People and culture within organisations.

Tooling is important but you can build a website with a simple text editor if you want. You can have the best tools in the world, but you will fail if your teams don’t understand the process or the culture of secure automation.

Don’t just focus on the tools; focus on the empowerment of your people.

Getting senior management to understand that embracing true DevOps is a journey and it does not happen overnight, you need to build the culture first and that is quite hard for some people to get their head around.

What would you like someone who’s interested in a career in DevOps to know?

Diverse Skill Set: Engineers require a comprehensive skill set, including programming, system administration, familiarity with cloud platforms like AWS, Azure, and Google Cloud, and proficiency in using automation tools such as Jenkins, Ansible, or Kubernetes. Knowledge of networking and security principles are good to have.

Understand CI/CD Processes: A deep understanding of Continuous Integration and Continuous Deployment is fundamental in DevOps. Engineers must know how to automate the software release process, which enhances the speed, quality, and efficiency of development.

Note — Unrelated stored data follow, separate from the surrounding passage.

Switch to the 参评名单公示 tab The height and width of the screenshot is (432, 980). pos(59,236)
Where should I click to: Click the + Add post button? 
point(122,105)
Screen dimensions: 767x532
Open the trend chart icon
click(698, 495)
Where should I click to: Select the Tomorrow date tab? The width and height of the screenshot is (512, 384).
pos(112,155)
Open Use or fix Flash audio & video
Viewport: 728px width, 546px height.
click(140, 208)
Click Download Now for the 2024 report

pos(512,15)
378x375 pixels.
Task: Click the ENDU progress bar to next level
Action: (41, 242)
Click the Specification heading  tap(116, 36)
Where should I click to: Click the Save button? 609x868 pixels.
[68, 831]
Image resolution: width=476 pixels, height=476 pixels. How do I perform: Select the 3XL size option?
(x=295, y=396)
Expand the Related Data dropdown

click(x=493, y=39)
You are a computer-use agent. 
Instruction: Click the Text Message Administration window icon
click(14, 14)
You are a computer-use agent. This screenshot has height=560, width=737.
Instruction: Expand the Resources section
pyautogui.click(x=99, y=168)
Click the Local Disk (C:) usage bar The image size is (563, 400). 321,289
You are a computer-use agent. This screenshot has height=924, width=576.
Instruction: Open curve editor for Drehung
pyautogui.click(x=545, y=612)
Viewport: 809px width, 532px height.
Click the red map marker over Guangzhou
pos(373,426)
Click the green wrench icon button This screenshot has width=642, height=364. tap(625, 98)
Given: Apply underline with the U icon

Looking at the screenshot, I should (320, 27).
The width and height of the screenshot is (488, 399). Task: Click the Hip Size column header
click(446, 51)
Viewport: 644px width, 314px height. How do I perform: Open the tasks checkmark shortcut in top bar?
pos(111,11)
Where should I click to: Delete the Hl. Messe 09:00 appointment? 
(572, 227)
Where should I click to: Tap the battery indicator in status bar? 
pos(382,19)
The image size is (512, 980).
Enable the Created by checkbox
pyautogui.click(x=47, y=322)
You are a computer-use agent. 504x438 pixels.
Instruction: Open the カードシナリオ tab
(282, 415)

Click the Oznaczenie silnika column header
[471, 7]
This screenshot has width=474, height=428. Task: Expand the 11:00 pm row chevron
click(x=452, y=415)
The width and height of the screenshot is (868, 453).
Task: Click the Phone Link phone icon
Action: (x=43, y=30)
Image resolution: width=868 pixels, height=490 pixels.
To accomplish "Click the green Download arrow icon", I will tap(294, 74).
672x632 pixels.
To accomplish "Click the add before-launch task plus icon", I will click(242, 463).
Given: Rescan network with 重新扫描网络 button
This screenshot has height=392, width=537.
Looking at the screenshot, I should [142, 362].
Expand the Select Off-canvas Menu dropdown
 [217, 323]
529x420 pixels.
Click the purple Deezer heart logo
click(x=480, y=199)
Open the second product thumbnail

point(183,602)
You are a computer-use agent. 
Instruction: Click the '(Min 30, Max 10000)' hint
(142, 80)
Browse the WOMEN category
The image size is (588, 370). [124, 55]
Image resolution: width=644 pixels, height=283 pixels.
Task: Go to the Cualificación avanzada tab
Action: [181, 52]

Tool Proficiency and Problem-Solving: Effective use of various DevOps tools like Git, Puppet, and CircleCI is crucial. Strong problem-solving skills are also necessary for promptly diagnosing and resolving software and infrastructure issues. If you are unsure what tooling to learn – look at job adverts…

Communication and Continuous Learning: Successful DevOps practices require excellent collaboration and communication across different teams, such as development and operations. The field’s fast-evolving nature also demands a commitment to continuous learning and adaptation

Integration of Security and Real-World Practice: It is pivotal to embrace a security-focused approach (DevSecOps) and apply automation across all processes. Gaining practical experience through real-world projects, open-source contributions, or internships is crucial for career success in this dynamic and impactful field.

What’s the best project you’ve worked on and why? What was rewarding about it?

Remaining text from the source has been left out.